WHAT TO DO:
Under this line sits a listing. Repeat exactly and only its lines from the one holding "Where should I" through the one holding "At what coordinates"; skip pictures.

┌─ SUPPLIED MATERIAL

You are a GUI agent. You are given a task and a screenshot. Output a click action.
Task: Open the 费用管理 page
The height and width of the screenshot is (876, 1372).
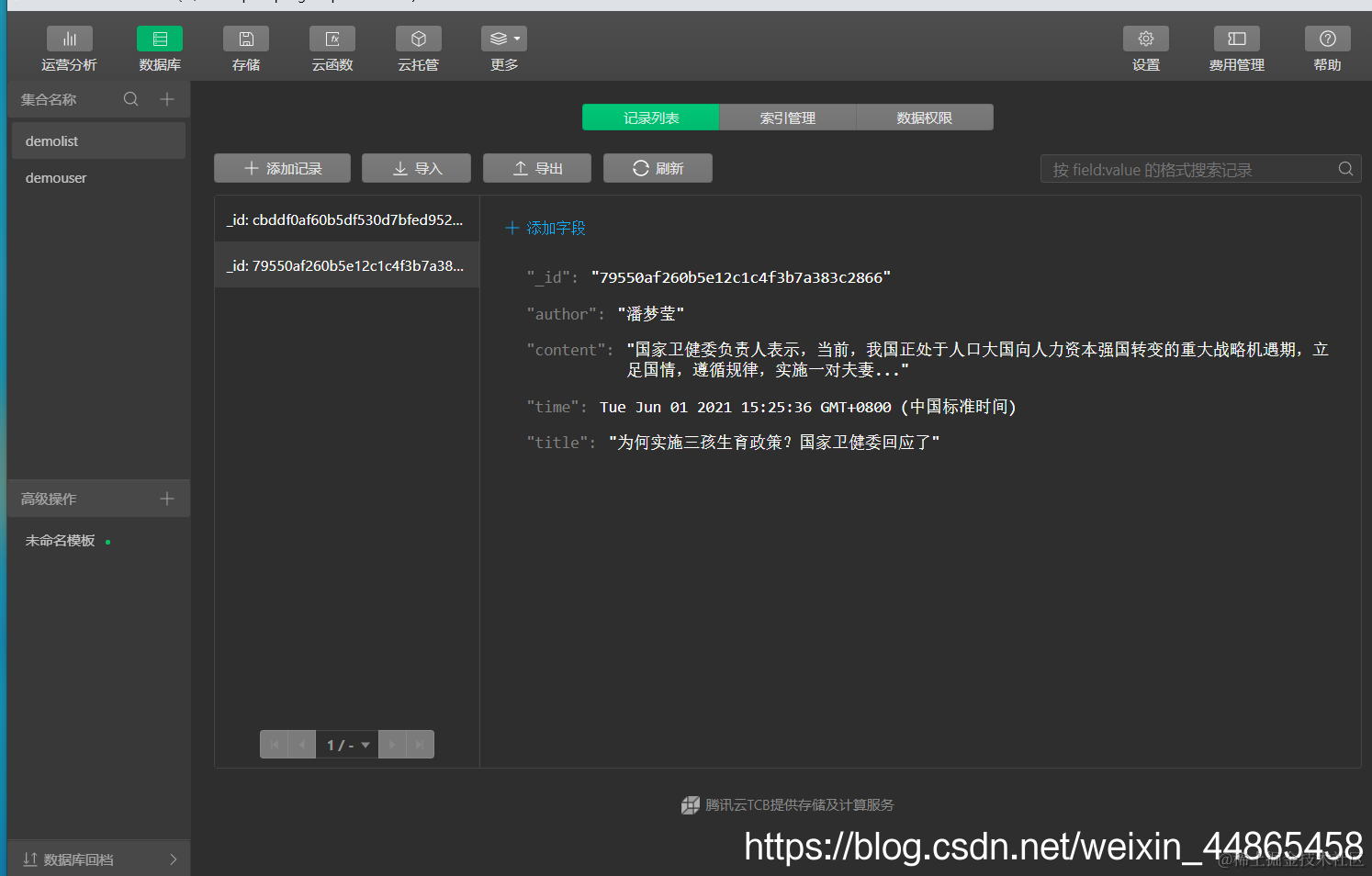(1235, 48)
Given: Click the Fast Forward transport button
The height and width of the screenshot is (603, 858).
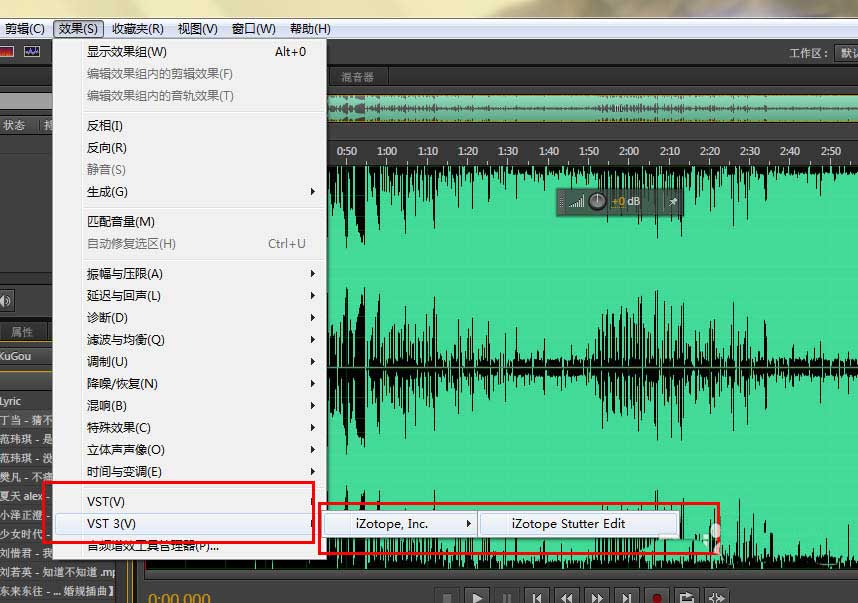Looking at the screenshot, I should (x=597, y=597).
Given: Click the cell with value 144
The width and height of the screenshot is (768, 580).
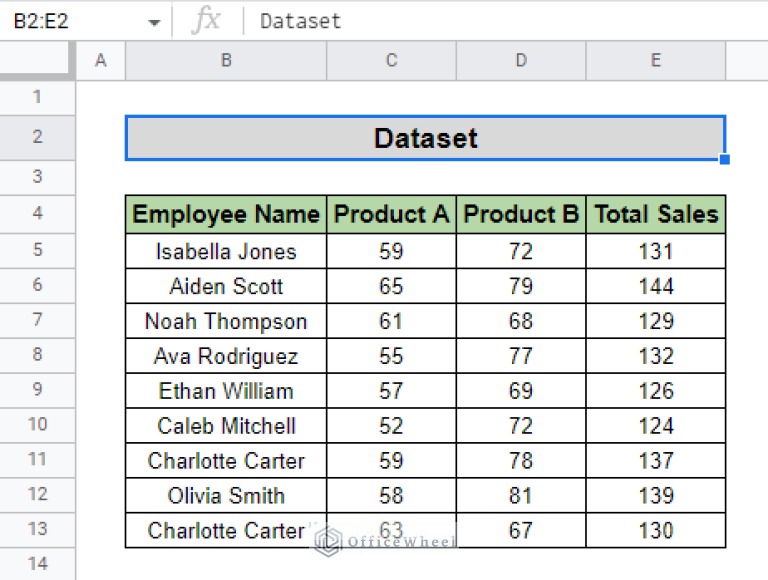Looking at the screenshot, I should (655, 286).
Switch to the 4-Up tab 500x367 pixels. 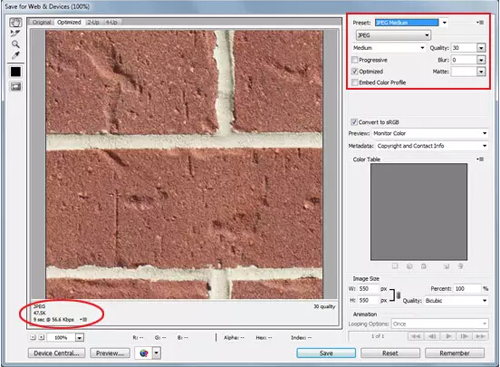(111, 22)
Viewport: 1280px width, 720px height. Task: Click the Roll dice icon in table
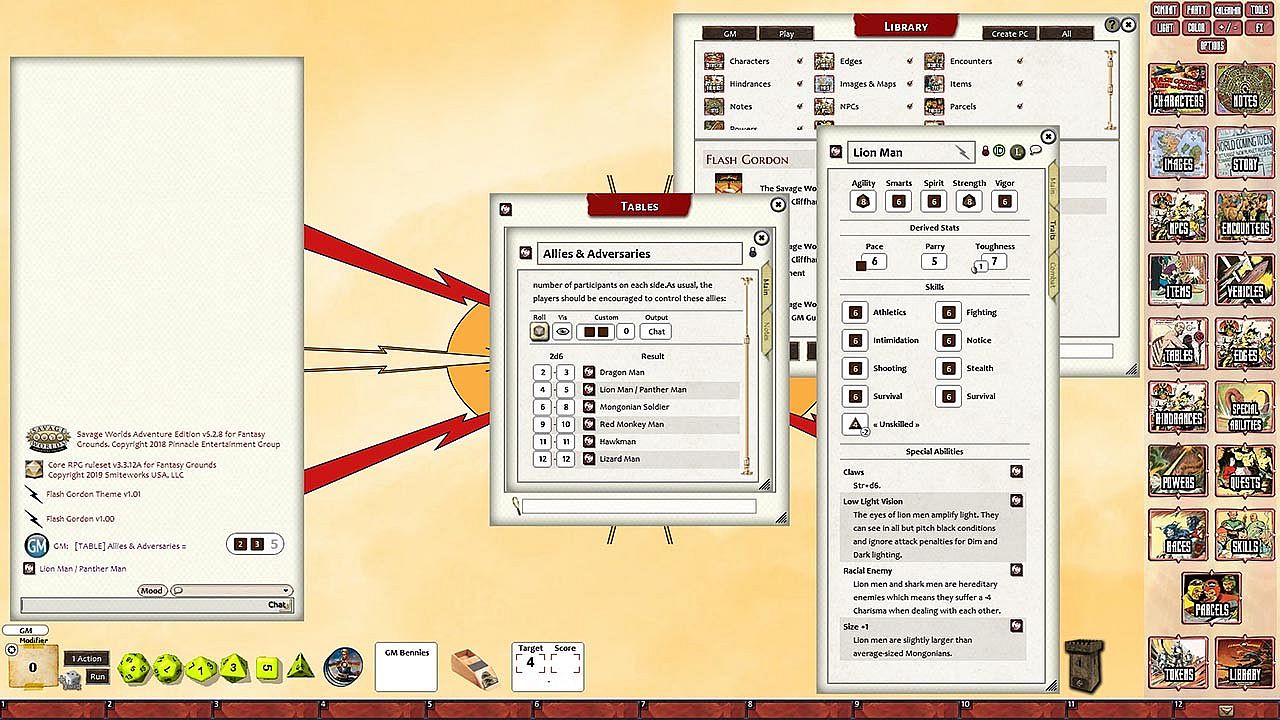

└─
┌─ SUPPLIED MATERIAL

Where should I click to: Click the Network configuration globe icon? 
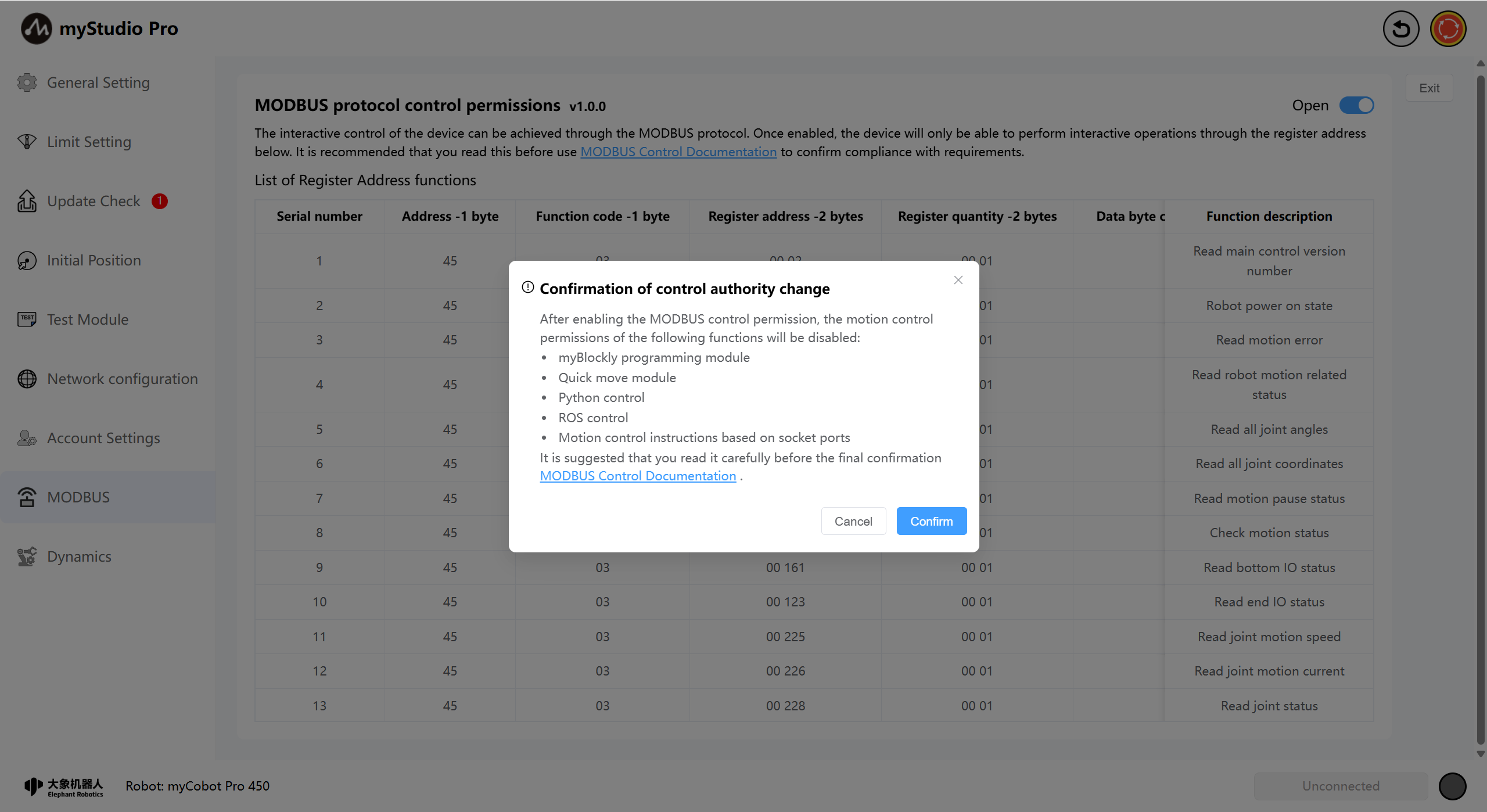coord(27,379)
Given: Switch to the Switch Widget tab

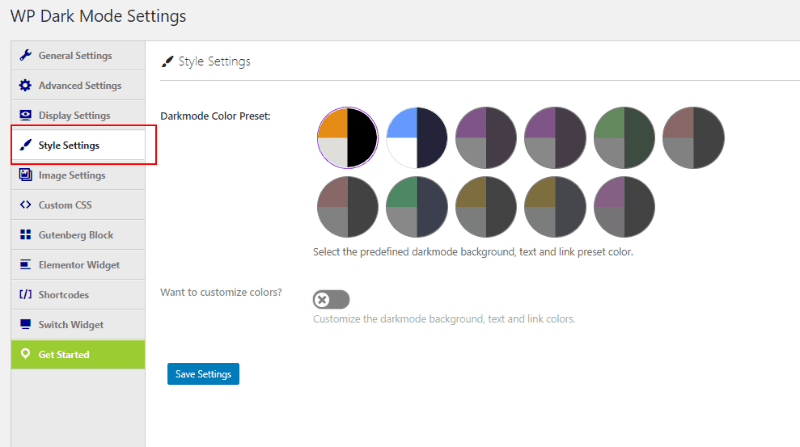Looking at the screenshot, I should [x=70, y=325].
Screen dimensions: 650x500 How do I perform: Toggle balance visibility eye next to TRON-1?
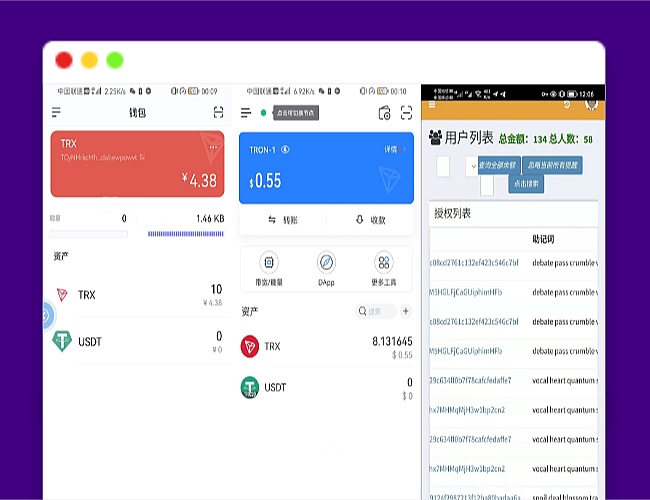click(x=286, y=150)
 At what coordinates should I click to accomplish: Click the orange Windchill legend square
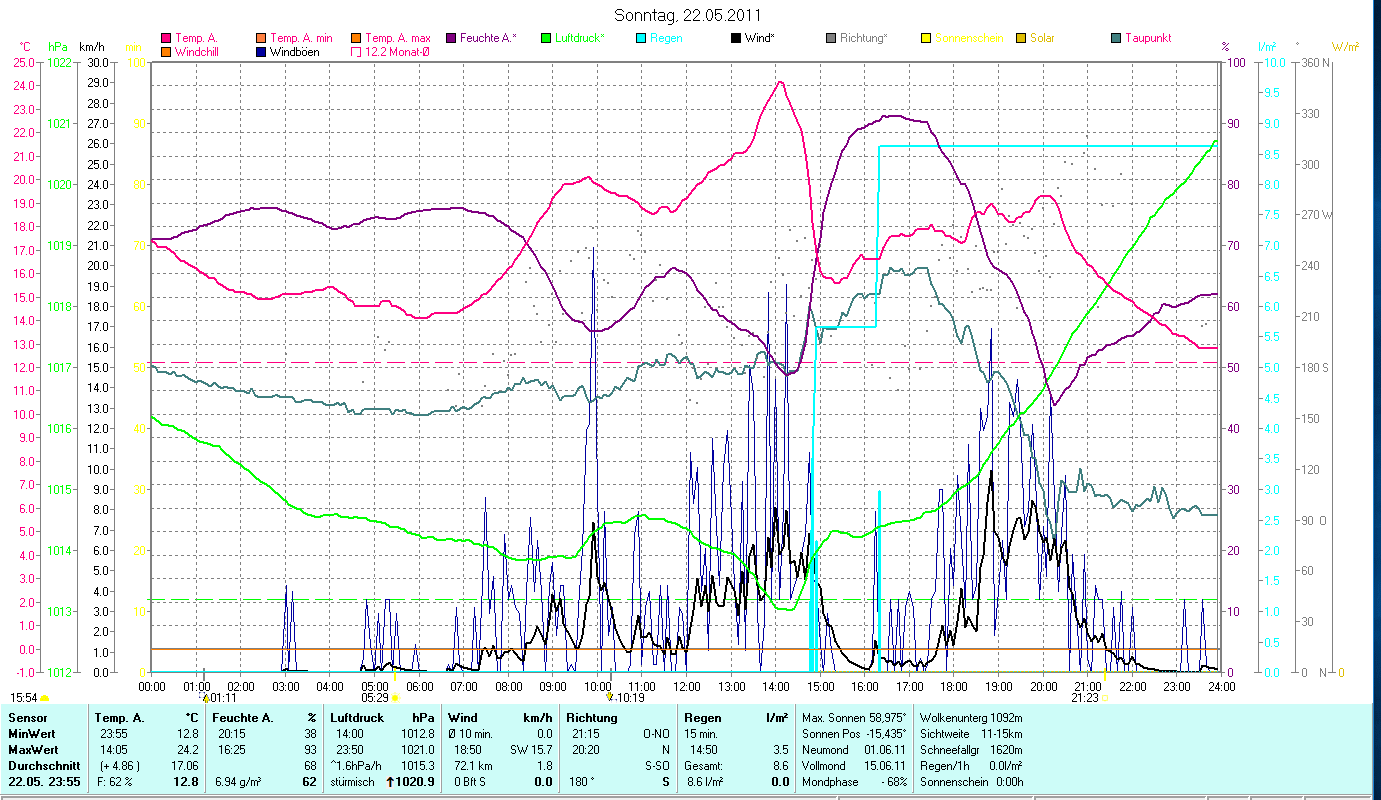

└─

EXERCISE RESULT:
Where should I click to: Click the Network configuration globe icon? 
coord(27,379)
Given: Switch to the Switch Widget tab

Looking at the screenshot, I should [x=70, y=325].
Screen dimensions: 650x500 How do I perform: Toggle balance visibility eye next to TRON-1?
click(x=286, y=150)
 At what coordinates should I click to accomplish: Click the orange Windchill legend square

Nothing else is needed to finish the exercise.